639. Vatican Council said in its "Constitution," n.79, that State law should make humane provision for persons who in conscience refuse to bear arms, provided they agree to serve the community in some other way.

That does not say that objectively such persons have not an erroneous conscience. The very reference to "humane provision" is an appeal for compassion on those who subjectively and abnormally think themselves obliged to refuse combat duties should lawful authorities allot such duties to them. The same paragraph 79, in its final section, treats as both objectively and subjectively fulfilling their duty "those who are pledged to the service of their country as members of its armed forceis."

640. If a conscientious objector chose to be shot rather than undertake military duties involving the killing of others, would not God reward him for such self-sacrifice?

No normal Catholic would adopt such a position, differing from that of the vast majority of well-instructed and practising Catholics. In general, we would have to say that anyone making such a choice would in reality be sacrificing the cause of his country by depriving it of the services he could and should render it.

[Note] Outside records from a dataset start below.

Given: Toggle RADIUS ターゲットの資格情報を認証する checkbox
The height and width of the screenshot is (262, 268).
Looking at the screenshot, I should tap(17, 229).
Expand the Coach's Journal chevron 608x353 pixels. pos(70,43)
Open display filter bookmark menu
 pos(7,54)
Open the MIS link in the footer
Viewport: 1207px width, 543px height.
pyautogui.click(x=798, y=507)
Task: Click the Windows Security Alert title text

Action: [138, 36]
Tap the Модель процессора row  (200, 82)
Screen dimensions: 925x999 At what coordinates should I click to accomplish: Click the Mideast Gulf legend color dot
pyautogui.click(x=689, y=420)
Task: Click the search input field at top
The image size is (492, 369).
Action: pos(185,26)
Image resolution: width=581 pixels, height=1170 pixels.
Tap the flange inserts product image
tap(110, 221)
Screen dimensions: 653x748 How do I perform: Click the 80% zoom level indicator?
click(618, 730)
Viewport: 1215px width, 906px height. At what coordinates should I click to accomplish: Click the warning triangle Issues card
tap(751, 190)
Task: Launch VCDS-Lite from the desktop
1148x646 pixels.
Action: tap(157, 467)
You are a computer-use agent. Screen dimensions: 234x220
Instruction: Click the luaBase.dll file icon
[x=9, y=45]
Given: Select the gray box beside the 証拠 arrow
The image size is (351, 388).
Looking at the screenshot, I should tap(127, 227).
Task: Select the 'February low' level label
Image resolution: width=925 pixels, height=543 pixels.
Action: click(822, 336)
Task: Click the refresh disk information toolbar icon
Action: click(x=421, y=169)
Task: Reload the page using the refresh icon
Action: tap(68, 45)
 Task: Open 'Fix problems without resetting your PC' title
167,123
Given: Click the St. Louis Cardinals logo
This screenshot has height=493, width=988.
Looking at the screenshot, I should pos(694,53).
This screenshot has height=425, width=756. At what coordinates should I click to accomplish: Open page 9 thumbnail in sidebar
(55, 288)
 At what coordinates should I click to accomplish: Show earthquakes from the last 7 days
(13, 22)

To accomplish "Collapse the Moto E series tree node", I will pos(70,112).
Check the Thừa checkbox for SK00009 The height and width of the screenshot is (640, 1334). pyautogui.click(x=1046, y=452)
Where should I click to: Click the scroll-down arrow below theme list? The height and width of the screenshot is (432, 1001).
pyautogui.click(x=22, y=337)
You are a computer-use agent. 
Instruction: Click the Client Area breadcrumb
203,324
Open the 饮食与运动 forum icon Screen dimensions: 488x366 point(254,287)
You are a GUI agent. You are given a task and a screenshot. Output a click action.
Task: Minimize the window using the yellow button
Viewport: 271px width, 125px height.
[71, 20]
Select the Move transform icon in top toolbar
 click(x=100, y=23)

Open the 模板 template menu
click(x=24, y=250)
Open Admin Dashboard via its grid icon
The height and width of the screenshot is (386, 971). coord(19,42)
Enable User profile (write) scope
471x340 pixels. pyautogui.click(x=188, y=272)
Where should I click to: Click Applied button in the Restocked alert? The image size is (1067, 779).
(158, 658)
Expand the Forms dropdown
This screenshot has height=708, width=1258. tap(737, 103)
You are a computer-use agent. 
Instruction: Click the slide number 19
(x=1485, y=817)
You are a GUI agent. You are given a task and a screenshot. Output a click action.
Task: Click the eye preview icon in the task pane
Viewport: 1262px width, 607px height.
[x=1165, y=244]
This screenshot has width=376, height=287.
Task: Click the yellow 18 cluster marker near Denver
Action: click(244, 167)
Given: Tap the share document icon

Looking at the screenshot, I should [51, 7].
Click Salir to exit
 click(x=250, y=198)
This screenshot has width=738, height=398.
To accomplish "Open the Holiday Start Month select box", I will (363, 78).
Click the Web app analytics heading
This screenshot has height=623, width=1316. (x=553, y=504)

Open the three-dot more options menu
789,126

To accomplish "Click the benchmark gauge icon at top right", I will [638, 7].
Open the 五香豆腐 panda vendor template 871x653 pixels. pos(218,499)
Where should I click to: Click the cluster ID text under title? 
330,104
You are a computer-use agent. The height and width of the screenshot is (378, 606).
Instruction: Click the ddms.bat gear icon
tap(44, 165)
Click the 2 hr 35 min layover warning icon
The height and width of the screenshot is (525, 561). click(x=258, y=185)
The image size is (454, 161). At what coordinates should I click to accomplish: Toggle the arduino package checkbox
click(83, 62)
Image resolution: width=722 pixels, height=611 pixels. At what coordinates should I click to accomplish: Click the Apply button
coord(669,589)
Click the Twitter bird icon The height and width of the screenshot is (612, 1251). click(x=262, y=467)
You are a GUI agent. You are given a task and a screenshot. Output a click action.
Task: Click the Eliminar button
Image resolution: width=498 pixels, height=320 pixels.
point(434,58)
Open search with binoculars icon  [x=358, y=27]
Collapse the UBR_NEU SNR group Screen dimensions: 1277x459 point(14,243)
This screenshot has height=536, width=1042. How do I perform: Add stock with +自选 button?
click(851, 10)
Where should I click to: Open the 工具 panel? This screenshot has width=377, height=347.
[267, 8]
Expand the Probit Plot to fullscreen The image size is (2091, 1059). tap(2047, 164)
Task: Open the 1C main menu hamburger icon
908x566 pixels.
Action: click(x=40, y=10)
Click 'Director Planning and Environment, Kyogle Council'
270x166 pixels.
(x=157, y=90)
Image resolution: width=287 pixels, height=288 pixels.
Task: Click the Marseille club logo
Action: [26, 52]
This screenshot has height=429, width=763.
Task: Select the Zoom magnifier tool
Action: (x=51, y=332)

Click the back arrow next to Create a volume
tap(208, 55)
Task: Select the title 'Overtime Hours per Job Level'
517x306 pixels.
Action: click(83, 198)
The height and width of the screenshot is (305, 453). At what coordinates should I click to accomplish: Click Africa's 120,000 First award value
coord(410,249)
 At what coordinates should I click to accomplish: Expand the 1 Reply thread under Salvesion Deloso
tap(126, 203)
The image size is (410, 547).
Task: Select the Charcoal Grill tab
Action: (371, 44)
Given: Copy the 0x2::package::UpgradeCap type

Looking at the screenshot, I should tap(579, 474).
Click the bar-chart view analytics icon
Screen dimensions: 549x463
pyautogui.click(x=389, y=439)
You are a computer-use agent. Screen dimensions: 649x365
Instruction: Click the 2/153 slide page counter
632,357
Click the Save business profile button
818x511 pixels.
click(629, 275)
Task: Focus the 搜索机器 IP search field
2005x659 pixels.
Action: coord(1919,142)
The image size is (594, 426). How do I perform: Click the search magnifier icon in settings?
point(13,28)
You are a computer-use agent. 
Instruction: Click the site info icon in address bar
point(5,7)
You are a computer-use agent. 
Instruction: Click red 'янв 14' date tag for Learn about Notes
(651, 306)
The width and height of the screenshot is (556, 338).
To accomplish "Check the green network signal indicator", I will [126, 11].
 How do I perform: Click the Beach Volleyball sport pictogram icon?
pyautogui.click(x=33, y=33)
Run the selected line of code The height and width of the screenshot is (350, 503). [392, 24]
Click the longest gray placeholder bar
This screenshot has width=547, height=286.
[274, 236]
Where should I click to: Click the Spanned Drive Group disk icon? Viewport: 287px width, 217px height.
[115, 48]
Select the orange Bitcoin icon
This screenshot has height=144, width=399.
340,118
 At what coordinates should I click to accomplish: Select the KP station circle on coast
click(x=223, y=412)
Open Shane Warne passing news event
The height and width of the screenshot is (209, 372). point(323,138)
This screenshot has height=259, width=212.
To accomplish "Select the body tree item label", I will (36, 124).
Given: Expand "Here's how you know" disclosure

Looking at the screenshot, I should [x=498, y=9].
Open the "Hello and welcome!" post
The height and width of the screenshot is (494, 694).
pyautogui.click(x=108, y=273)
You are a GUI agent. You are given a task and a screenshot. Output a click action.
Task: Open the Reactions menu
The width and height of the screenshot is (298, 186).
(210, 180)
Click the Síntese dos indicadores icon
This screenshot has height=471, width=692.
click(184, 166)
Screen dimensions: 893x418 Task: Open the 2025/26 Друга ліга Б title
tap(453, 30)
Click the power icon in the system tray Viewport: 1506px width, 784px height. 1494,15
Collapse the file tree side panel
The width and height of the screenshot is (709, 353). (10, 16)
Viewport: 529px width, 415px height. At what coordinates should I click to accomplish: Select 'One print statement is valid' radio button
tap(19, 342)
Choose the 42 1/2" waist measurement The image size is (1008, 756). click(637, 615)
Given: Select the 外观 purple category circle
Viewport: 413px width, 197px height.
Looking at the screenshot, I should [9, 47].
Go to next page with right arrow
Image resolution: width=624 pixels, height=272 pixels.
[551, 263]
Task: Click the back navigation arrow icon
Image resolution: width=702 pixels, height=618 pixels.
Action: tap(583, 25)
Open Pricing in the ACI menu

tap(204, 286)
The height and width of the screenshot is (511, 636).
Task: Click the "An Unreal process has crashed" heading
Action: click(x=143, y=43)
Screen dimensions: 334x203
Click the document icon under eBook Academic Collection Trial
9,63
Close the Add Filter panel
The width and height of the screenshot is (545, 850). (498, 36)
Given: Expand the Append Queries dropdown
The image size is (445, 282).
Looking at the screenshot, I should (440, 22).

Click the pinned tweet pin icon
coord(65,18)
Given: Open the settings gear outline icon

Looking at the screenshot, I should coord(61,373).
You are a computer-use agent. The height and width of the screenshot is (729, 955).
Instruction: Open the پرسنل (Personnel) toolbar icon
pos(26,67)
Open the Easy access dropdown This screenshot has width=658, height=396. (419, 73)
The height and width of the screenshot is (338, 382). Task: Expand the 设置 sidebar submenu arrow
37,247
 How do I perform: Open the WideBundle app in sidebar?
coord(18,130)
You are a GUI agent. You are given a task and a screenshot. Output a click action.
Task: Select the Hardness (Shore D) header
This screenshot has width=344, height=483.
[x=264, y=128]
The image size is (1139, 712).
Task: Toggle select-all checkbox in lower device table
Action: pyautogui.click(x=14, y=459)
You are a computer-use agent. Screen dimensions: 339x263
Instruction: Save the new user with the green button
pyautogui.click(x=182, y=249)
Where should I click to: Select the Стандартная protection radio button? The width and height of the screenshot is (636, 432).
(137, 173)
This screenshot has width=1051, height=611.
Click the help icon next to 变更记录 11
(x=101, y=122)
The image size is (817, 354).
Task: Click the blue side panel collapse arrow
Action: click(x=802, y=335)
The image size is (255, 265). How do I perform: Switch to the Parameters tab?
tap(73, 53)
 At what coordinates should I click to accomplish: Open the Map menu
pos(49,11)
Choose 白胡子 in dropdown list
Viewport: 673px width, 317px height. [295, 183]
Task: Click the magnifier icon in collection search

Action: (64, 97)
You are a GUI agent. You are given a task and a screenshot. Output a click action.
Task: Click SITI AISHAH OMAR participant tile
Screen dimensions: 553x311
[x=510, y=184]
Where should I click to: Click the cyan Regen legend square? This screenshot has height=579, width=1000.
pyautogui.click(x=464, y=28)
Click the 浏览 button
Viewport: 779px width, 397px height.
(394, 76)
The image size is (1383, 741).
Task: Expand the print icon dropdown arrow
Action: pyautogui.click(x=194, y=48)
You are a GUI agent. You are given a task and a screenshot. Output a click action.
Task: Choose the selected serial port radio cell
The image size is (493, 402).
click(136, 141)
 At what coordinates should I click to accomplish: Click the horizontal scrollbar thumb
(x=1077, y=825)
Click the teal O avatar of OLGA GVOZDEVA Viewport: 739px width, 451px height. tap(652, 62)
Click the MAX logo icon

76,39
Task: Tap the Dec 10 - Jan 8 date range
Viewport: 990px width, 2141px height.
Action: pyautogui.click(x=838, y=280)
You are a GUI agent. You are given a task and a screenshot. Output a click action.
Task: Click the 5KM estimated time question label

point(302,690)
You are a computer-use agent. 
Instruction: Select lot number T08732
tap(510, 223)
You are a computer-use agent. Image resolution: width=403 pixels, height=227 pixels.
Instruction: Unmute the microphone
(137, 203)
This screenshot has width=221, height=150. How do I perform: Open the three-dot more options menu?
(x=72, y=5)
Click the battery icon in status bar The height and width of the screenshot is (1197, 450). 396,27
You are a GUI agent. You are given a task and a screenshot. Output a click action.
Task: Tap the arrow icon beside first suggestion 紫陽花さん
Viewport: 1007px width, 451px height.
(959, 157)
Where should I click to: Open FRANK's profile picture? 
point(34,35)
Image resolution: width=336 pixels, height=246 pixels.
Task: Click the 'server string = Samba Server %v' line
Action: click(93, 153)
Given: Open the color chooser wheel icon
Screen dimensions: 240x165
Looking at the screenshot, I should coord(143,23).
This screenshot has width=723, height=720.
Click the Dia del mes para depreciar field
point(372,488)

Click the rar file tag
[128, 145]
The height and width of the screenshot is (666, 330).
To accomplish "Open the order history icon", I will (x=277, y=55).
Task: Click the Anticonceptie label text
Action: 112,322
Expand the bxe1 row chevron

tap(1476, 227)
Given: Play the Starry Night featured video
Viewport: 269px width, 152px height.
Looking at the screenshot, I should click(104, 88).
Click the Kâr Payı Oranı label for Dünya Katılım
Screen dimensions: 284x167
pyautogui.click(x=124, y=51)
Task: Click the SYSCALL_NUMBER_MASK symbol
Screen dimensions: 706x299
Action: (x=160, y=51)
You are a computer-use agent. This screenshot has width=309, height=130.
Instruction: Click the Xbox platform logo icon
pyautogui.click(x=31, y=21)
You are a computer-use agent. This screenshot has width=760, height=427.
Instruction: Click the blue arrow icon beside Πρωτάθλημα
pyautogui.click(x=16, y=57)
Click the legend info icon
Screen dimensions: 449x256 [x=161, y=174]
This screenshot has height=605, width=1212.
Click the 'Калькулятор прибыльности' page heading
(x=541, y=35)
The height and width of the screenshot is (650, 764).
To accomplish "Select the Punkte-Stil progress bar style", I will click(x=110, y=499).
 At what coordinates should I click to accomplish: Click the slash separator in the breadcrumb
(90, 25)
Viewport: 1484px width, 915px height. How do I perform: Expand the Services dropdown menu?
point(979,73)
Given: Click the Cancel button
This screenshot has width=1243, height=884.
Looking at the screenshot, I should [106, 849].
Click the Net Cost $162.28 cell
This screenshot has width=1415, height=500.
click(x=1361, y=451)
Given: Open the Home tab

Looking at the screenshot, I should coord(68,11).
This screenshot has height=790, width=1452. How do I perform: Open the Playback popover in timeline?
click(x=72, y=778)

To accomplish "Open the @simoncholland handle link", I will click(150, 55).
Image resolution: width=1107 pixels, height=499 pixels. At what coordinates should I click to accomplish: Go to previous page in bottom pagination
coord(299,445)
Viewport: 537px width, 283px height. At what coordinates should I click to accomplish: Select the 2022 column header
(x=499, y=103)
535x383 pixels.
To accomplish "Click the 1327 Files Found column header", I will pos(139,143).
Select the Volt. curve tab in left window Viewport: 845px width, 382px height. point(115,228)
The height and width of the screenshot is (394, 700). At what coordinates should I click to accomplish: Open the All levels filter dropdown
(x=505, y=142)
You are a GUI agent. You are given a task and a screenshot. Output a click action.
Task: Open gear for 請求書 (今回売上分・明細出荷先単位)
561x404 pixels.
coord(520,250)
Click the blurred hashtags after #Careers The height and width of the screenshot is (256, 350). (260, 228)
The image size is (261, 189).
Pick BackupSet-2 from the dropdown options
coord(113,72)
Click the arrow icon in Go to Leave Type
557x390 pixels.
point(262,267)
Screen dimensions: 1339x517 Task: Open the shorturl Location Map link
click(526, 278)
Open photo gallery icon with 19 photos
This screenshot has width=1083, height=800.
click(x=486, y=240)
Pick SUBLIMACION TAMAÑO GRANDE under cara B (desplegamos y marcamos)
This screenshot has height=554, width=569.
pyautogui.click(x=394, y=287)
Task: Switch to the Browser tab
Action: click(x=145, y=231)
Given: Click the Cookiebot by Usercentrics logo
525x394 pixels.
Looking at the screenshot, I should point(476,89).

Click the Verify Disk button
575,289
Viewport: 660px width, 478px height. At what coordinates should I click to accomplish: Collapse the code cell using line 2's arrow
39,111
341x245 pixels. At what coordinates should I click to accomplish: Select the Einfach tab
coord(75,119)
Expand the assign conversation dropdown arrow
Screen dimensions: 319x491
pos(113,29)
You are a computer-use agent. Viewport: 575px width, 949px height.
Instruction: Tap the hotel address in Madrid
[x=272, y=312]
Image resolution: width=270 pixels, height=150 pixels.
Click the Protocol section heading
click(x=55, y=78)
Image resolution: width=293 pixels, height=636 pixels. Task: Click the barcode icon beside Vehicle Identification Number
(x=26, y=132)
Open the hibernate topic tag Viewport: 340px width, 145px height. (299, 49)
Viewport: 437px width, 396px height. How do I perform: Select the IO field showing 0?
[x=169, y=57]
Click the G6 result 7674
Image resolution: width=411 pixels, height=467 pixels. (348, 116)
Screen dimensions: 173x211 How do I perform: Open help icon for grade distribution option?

Granted, however, that if such a man's action were not dictated by mere obstinacy of his own judgment and self-will, and that he died for what he sincerely but wrongly thought to be a Christian principle, God would reward him for his mistaken self-sacrifice because he was inculpably ingorant of his actual duty. Father Henry Davis, S.J., one of England's foremost moral theologians, wrote in his booklet "War and Pacifism," that "if a State is in fact unjustly attacked and calls upon its citizens to defend it, the pacifist attitude may not be adopted by any Catholic, since the rational presumption is, unless the contrary is quite evident, that the State has come to its decision on just and sufficient grounds." He added that a priest hearing confessions must regard a Catholic pacifist as a penitent with an erroneous conscience; entitled to sympathy, yes; but error is error and, if asked, the confessor must declare conscientious objection to be wrong from a moral point of view.

641. I myself know of some Catholics who have sought exemption from military service on grounds of conscientious objection.

Such Catholics cannot say that they have adopted such a stand because of their Catholic religion, for such a stand is contrary to Catholic teaching; they can appeal only to their personal opinion or persuasion on grounds of their own making, whatever be the reasons which led them to think in such a way. Whether they have developed their erroneous conscience culpably, or inculpably through not adverting to the need of inquiring as to what the teaching of the Church really is, we must leave to the judgment of God.

642. What did the Vatican Council say about pacifism in particular?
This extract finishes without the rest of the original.